*Problem*. Quote word for word the part of the material that opens with the line containing "Screen dimensions: 790x500" and runs through the end of the material, leaving the pictures out of your answer.

*Data records*.
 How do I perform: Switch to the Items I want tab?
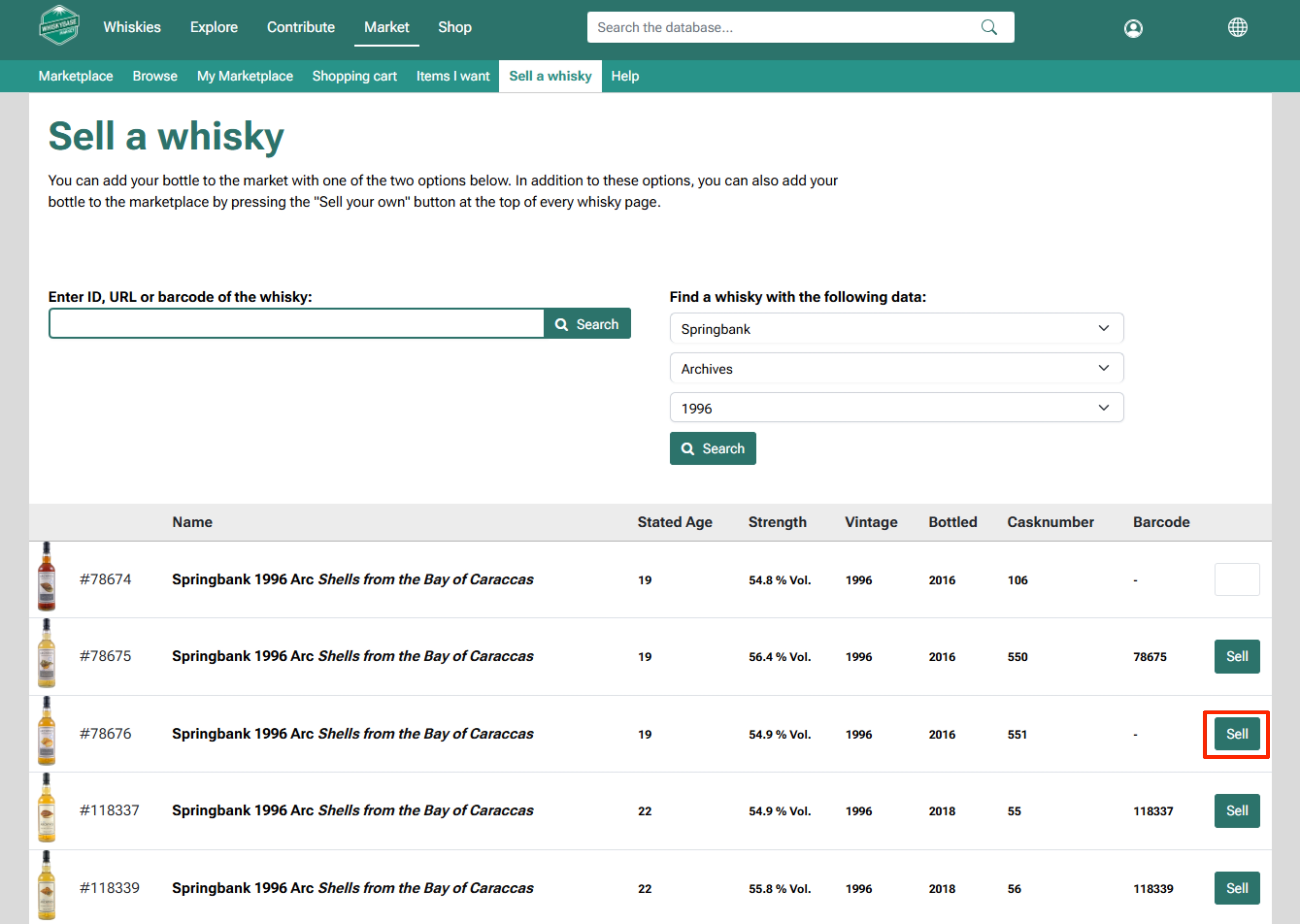[452, 76]
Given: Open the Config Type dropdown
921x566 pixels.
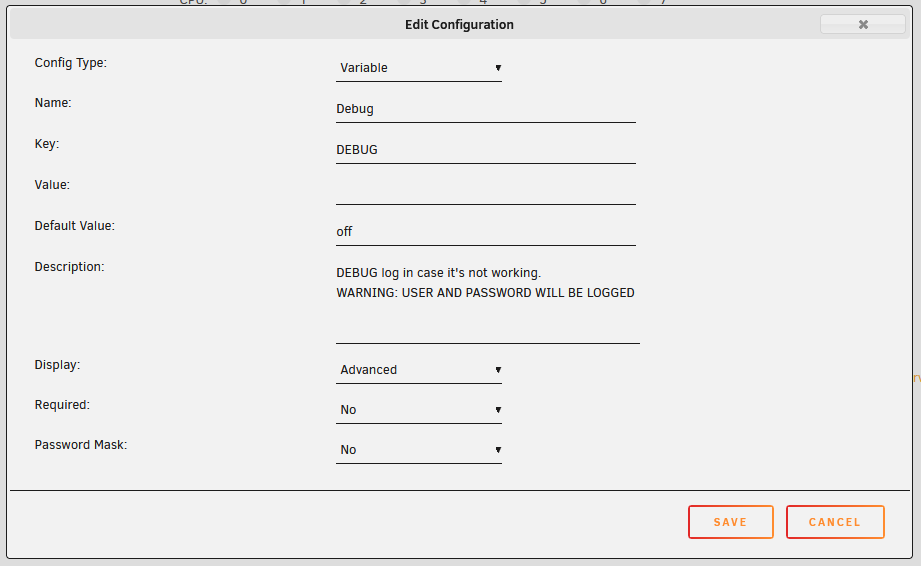Looking at the screenshot, I should coord(419,68).
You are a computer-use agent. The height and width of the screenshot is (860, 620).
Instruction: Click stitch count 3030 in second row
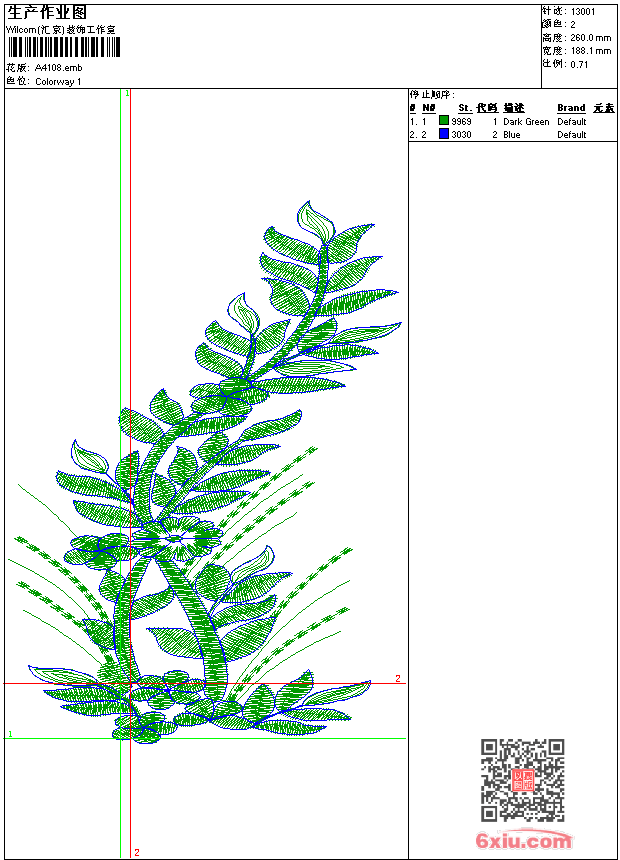pyautogui.click(x=461, y=135)
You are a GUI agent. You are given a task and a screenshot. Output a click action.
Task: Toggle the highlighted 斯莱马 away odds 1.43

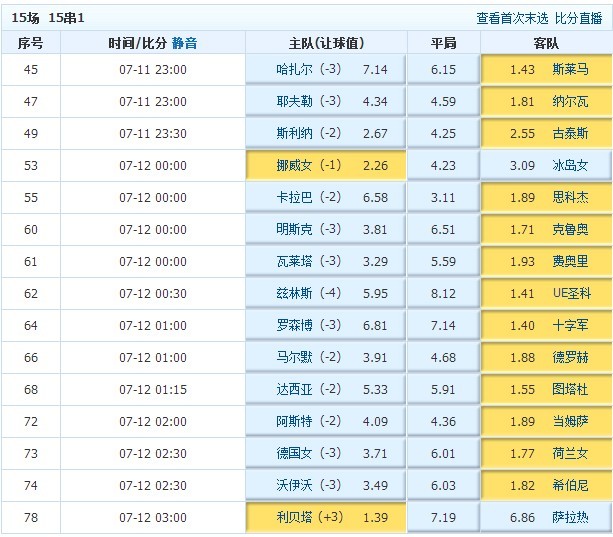(x=546, y=70)

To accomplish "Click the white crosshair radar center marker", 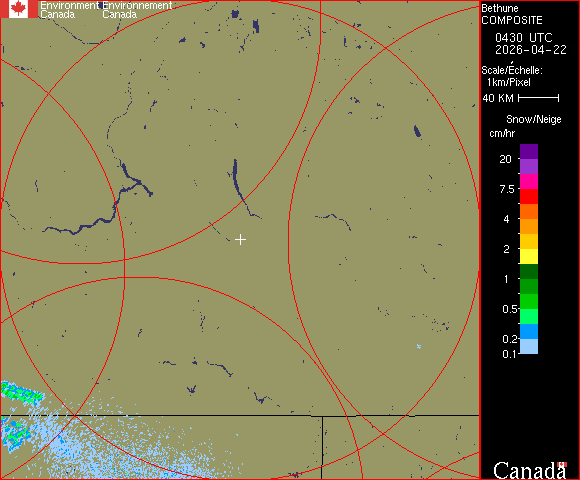I will click(x=240, y=240).
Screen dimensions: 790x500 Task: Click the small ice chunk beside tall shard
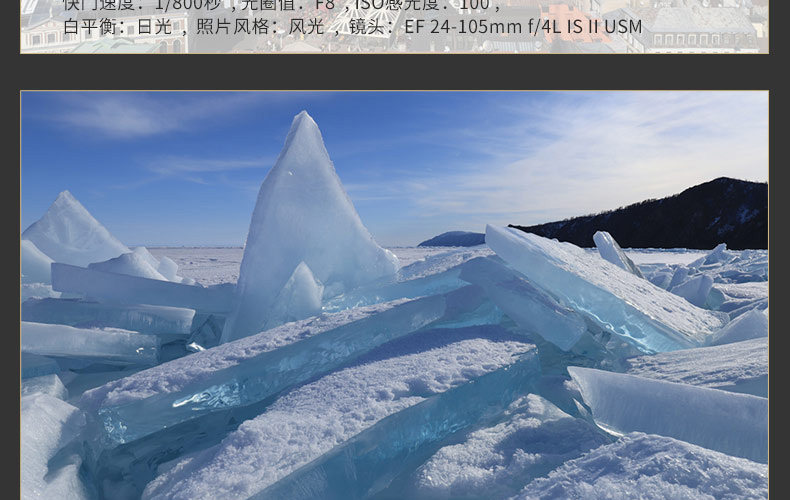(x=300, y=292)
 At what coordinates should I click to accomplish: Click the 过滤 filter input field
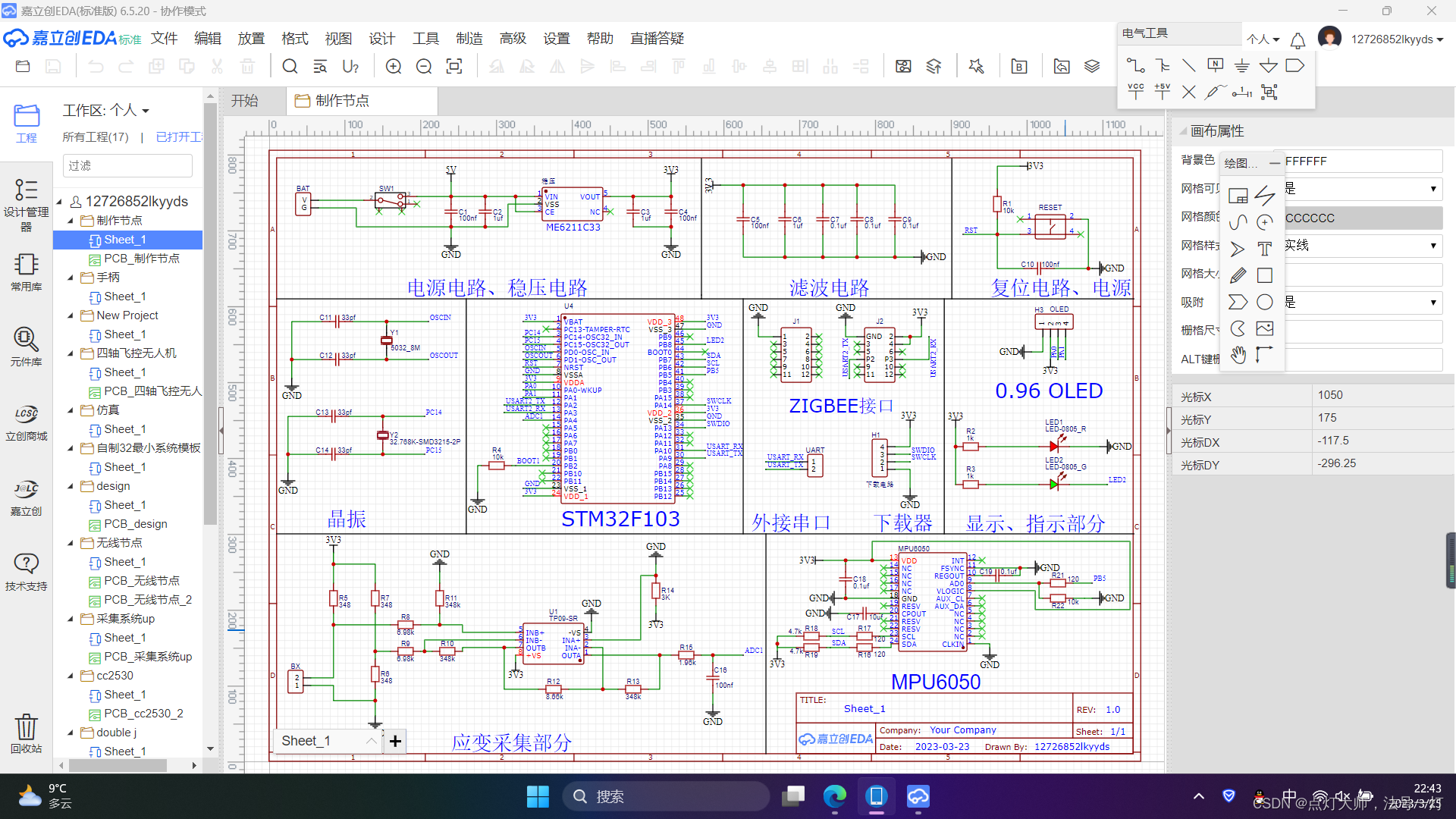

*The output*.
Screen dimensions: 790x500 Task: Click the small ice chunk beside tall shard
(x=300, y=292)
 At what coordinates should I click to accomplish: Click the 过滤 filter input field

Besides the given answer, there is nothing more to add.